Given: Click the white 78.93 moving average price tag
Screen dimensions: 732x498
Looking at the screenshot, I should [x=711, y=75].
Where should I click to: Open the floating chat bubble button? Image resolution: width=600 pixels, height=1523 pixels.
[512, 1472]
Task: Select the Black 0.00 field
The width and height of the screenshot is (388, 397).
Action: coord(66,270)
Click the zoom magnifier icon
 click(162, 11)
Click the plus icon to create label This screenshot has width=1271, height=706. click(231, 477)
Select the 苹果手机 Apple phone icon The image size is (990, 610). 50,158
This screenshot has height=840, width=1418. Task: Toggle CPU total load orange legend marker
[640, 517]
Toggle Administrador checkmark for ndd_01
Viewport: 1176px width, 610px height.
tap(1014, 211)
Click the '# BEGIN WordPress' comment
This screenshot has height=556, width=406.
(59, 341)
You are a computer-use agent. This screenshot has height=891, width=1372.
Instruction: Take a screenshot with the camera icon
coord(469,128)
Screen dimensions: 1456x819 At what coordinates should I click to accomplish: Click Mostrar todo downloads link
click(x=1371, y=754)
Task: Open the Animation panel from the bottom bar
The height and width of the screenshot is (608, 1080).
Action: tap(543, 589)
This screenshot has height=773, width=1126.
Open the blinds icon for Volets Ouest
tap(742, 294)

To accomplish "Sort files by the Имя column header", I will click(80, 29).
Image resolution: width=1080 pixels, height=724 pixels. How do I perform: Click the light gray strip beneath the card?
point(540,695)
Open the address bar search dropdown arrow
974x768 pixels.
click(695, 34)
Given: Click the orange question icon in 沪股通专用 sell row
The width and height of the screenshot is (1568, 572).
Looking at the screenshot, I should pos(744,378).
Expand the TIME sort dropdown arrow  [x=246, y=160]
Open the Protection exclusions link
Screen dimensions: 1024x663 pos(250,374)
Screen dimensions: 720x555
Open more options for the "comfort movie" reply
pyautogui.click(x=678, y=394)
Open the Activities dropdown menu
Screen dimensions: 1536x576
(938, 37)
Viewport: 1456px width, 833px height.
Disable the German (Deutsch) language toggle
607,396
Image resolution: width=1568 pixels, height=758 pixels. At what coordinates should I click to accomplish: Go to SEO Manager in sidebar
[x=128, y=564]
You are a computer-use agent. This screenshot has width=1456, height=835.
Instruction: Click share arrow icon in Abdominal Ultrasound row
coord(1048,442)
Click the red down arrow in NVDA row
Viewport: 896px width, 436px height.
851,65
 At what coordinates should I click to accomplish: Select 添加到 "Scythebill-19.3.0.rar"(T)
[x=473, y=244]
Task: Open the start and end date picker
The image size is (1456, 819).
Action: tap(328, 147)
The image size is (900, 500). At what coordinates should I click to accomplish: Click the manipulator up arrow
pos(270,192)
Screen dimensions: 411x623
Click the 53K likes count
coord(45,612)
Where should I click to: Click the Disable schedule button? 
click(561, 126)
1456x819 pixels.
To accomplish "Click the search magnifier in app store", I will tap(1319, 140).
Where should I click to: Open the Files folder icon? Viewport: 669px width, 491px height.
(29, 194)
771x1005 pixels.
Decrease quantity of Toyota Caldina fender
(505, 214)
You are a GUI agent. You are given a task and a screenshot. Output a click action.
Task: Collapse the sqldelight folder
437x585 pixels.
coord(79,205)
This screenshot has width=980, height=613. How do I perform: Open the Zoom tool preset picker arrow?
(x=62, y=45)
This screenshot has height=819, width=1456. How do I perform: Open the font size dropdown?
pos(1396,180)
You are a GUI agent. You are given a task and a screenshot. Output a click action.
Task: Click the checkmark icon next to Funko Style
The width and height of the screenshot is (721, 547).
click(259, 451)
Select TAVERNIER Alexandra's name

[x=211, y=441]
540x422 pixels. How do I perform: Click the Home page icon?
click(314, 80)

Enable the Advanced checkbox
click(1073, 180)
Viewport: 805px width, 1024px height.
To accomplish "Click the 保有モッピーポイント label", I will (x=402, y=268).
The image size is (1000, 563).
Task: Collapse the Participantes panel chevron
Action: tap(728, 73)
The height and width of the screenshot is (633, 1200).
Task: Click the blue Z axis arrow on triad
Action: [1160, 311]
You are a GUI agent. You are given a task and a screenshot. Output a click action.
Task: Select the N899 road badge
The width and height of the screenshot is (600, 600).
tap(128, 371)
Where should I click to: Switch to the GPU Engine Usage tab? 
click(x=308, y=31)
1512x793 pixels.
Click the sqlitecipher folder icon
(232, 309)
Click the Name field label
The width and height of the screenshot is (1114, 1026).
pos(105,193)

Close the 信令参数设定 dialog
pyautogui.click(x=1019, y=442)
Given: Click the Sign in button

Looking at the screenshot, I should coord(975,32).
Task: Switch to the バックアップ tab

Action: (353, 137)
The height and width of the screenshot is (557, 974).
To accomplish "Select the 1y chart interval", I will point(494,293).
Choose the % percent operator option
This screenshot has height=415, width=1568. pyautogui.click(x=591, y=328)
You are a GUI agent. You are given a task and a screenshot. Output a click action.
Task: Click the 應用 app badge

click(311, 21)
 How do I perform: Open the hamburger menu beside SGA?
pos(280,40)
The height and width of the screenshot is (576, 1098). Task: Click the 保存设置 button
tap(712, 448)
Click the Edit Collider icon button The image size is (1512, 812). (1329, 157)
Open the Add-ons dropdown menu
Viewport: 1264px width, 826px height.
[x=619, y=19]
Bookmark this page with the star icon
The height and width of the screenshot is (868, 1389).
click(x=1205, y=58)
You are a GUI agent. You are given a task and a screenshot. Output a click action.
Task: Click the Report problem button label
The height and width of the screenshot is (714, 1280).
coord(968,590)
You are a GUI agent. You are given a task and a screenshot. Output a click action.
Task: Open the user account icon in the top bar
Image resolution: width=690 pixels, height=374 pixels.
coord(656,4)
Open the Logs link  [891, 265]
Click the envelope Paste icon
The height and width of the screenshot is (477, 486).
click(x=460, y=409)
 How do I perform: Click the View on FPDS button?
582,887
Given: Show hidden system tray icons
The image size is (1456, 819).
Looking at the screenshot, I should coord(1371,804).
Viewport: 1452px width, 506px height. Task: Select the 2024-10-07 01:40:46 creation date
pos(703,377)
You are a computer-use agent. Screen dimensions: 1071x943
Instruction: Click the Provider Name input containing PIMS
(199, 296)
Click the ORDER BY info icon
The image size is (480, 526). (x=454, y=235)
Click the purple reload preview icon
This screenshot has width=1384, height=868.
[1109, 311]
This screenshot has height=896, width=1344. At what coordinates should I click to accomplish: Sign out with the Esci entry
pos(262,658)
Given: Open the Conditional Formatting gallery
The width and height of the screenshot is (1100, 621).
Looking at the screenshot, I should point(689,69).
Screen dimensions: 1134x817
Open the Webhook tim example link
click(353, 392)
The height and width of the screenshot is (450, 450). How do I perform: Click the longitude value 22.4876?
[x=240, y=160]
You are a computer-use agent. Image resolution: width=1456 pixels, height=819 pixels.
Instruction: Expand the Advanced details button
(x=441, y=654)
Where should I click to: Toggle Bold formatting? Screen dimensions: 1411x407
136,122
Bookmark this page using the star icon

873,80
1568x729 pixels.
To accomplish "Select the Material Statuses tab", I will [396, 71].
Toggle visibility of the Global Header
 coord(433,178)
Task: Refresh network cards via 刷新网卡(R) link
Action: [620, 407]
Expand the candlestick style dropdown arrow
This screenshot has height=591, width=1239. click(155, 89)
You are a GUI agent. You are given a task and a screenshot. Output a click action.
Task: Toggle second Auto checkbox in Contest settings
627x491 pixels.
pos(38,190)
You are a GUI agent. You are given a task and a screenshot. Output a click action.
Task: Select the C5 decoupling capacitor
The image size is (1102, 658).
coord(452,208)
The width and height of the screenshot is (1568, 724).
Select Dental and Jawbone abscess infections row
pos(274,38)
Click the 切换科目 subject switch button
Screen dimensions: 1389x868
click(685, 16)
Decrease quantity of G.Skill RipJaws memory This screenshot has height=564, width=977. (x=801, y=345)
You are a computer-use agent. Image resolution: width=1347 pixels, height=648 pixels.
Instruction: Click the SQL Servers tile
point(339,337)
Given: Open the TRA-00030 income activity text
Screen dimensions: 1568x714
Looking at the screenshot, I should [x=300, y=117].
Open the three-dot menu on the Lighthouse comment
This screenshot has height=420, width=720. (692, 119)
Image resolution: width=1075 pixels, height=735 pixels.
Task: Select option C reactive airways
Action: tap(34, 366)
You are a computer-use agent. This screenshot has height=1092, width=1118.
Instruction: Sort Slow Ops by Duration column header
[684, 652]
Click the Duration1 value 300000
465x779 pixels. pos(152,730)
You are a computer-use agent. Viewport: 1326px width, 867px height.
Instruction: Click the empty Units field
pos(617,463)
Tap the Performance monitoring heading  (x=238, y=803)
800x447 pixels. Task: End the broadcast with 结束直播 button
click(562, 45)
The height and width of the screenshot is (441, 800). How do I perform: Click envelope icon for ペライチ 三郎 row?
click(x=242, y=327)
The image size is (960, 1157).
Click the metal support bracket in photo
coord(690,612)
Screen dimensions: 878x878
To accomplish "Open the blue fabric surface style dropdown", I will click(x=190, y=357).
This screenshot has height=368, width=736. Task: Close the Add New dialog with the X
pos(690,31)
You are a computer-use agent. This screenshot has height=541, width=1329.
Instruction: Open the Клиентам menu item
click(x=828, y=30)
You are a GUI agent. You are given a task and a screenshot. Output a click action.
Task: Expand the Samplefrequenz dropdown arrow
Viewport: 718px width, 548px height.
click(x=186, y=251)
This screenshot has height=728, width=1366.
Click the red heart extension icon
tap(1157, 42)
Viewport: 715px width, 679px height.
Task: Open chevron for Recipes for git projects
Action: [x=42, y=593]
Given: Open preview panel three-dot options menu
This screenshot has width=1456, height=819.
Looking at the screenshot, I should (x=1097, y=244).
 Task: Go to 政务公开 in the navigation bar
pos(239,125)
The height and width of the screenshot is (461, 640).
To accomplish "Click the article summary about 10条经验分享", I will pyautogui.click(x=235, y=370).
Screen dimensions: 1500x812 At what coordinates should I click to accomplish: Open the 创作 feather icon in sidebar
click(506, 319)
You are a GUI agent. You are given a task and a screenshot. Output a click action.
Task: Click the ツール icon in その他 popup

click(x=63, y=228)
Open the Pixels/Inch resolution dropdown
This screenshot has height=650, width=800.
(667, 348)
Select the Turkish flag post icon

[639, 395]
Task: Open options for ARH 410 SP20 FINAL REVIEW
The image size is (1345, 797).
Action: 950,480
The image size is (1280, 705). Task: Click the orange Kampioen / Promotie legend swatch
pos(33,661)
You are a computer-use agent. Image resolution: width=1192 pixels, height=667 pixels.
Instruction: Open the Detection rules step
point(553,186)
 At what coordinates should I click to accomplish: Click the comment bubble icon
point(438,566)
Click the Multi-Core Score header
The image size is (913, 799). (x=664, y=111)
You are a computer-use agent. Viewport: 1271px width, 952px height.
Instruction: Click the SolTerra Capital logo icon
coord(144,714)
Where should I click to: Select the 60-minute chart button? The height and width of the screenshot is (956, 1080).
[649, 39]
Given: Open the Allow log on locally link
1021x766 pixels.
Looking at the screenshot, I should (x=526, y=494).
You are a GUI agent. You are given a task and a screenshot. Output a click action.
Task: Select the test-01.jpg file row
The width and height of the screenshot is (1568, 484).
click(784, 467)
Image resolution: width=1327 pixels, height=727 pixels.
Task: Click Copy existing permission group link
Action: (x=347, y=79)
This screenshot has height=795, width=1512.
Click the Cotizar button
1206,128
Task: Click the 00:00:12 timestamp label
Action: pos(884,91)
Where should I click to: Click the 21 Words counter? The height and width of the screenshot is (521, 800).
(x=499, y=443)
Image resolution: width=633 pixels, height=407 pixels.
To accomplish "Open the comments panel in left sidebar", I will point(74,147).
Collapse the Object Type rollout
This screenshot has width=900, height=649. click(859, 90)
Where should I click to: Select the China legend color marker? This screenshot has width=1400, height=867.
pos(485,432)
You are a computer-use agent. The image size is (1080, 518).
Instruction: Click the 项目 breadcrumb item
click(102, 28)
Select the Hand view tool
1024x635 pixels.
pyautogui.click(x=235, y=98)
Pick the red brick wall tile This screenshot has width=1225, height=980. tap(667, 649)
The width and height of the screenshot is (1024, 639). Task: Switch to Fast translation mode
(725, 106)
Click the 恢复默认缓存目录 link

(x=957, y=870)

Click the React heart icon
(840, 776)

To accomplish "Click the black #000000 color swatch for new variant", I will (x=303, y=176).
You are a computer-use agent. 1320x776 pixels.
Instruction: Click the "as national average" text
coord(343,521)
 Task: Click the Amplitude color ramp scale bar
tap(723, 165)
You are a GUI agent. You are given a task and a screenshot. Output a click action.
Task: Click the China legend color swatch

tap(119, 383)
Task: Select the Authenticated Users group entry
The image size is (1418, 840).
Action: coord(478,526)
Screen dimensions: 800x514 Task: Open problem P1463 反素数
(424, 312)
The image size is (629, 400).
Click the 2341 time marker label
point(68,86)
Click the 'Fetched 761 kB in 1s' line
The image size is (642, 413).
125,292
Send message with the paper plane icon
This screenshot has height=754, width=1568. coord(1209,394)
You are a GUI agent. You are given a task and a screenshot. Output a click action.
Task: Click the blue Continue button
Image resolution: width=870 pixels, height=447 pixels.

**What you have to do**
Could you repeat the listing from its first line up to and including the line containing "will click(80, 29).", replacing "magnifier" with "lens" and keeping everything else the same?

**Response to this exercise**
Given: Click the white 78.93 moving average price tag
Screen dimensions: 732x498
Looking at the screenshot, I should [x=711, y=75].
Where should I click to: Open the floating chat bubble button? Image resolution: width=600 pixels, height=1523 pixels.
[512, 1472]
Task: Select the Black 0.00 field
The width and height of the screenshot is (388, 397).
Action: coord(66,270)
Click the zoom lens icon
 click(162, 11)
Click the plus icon to create label This screenshot has width=1271, height=706. click(231, 477)
Select the 苹果手机 Apple phone icon The image size is (990, 610). 50,158
This screenshot has height=840, width=1418. Task: Toggle CPU total load orange legend marker
[640, 517]
Toggle Administrador checkmark for ndd_01
Viewport: 1176px width, 610px height.
tap(1014, 211)
Click the '# BEGIN WordPress' comment
This screenshot has height=556, width=406.
(59, 341)
You are a computer-use agent. This screenshot has height=891, width=1372.
Instruction: Take a screenshot with the camera icon
coord(469,128)
Screen dimensions: 1456x819 At what coordinates should I click to accomplish: Click Mostrar todo downloads link
click(x=1371, y=754)
Task: Open the Animation panel from the bottom bar
The height and width of the screenshot is (608, 1080).
Action: tap(543, 589)
This screenshot has height=773, width=1126.
Open the blinds icon for Volets Ouest
tap(742, 294)

To accomplish "Sort files by the Имя column header", I will click(80, 29).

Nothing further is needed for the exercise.